Sister Mary Madeline Todd, a Dominican of the Congregation of Saint Cecilia.

WILMINGTON — Educators have a tough job, but if they truly want to “communicate Christ,” there are four things they can do to help make the task more manageable. That was the message delivered to Catholic teachers and administrators at their annual Spirituality Day on Aug. 23 at Saint Mark’s High School.

The keynote speaker was Sister Mary Madeline Todd, a Dominican of the Congregation of Saint Cecilia and a longtime educator. She currently teaches at Mount de Sales Academy in Baltimore, and she writes, speaks and gives retreats on a number of topics.

One of the most important things teachers need to do is rely on Jesus.

“If we think we can do it all on our own strength, we’re going to burn out,” she said. “We have to keep looking at Jesus, not at the waves. If you think of all the things you have to get done, you will sink.”

While the curriculum is important, it is critical that teachers be mindful of how they interact with students. In every interaction, Jesus said to those he encountered, “I see you. I hear you. I know you, and I am for you,” Sister Mary Madeline said. The first three, she added, lead to the fourth.

She encouraged the teachers to show the students that they were there for them in concrete ways. How did Jesus do this, she asked. He saw each person with attentive tenderness. What she likes to do in her classes is learn more than the students’ names. People need to be seen, she said.

But seeing is not enough.

“If you want to learn how to teach, you need to learn how to listen,” Sister Mary Madeline said.

She referenced the story of Martha and Jesus and the raising of Martha’s brother Lazarus from the dead. Rather than just telling Martha that her brother would live, he let her voice her own confusion and pain. If teachers know what students need, they can walk with the youngsters.

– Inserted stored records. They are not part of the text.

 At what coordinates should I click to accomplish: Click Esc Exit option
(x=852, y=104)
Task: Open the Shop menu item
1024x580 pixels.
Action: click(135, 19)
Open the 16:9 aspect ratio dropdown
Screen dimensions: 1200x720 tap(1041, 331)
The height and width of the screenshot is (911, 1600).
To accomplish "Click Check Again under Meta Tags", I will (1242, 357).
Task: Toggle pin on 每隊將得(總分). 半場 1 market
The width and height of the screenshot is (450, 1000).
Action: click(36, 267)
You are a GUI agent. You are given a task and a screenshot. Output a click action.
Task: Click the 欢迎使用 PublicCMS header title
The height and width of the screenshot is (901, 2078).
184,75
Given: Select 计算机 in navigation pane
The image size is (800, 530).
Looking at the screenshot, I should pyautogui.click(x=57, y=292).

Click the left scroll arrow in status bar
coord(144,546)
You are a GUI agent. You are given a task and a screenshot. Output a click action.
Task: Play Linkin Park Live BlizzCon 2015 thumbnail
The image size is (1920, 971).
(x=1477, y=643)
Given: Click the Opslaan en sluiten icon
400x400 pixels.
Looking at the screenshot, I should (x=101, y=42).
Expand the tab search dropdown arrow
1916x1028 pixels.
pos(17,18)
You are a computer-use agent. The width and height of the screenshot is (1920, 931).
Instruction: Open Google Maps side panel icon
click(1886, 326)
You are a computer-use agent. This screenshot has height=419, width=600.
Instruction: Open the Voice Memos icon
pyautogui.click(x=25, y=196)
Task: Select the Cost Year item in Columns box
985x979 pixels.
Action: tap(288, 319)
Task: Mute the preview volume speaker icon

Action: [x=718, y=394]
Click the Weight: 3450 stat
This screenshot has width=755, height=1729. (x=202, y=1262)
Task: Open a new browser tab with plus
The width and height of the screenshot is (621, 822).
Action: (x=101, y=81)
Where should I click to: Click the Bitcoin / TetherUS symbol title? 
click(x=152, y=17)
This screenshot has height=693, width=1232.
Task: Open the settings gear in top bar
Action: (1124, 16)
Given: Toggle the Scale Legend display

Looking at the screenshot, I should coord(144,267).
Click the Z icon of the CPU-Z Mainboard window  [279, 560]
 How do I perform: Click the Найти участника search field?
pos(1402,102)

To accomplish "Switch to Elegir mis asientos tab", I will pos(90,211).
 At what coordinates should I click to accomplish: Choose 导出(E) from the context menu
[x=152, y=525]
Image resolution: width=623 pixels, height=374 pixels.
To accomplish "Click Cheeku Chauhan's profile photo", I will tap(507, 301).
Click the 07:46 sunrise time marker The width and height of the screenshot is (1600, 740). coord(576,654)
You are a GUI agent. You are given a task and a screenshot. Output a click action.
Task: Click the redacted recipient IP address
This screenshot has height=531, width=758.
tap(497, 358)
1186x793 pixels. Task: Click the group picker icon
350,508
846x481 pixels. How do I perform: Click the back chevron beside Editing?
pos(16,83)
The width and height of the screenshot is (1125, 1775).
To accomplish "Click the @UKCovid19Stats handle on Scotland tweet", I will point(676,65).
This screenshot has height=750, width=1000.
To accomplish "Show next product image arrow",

Sister Mary Madeline said students “are on a journey,” and their beliefs might not match hers. But she tells them that’s OK. She also had questions when she was their age.

She wants her students to be able to ask her for more time if they need it. She will pray with or for them if they want. Sister Mary Madeline said she doesn’t ask her students for the details of their issues, although many share them. What is important is to let the students know that you care about what is going on in their lives.

“You can’t know somebody you can’t see and hear. Jesus knew his disciples and his friends,” she said.

Sister Mary Madeline also stressed that students — and everybody — are going to make mistakes. One of the only stories in all four gospels is that of Peter denying three times that he knew Jesus, who had told Peter, the first pope, that he would make a mistake. It’s difficult to teach others if you have never made a mistake, she said. Peter knew he messed up, and Jesus gave him a chance to atone.

“What he realizes is that Peter did not need a lecture to realize he got it wrong,” she said.

If they are going to work as educators, they need to know that they work with people who are going to make mistakes. Earlier in her career, Sister Mary Madeline said she feared questions from her students because she was afraid she would not know the answer. Today, she relishes those opportunities because it gives her a chance to educate herself.

It also makes her more human to her students, she added.

At Mount de Sales, one of Sister Mary Madeline’s favorite activities is the art show. She stops at every exhibit and asks the girls questions about their work. The art shows what is in their hearts, and those questions give her a chance to get to know them better.

She does not watch a lot of television these days, but she recalled the relationships between adults and youngsters from the shows of her adolescence, such as “The Cosby Show,” with a healthy dynamic between the generations. That does not exist today. Her students tell her that adults are made to look irrelevant and somewhat unintelligent.

“There is something going on in our world that is planting seeds of distrust” between youth and adults, she said. “What that’s doing to our young people is that they only trust each other.”

If your colleagues and students perceive that you are there for them, your school will flourish, she said. We all want somebody who is for us the way Jesus was for others. But it is important that educators “know that we are seen, that we are heard, that we are known, and that God is for us.”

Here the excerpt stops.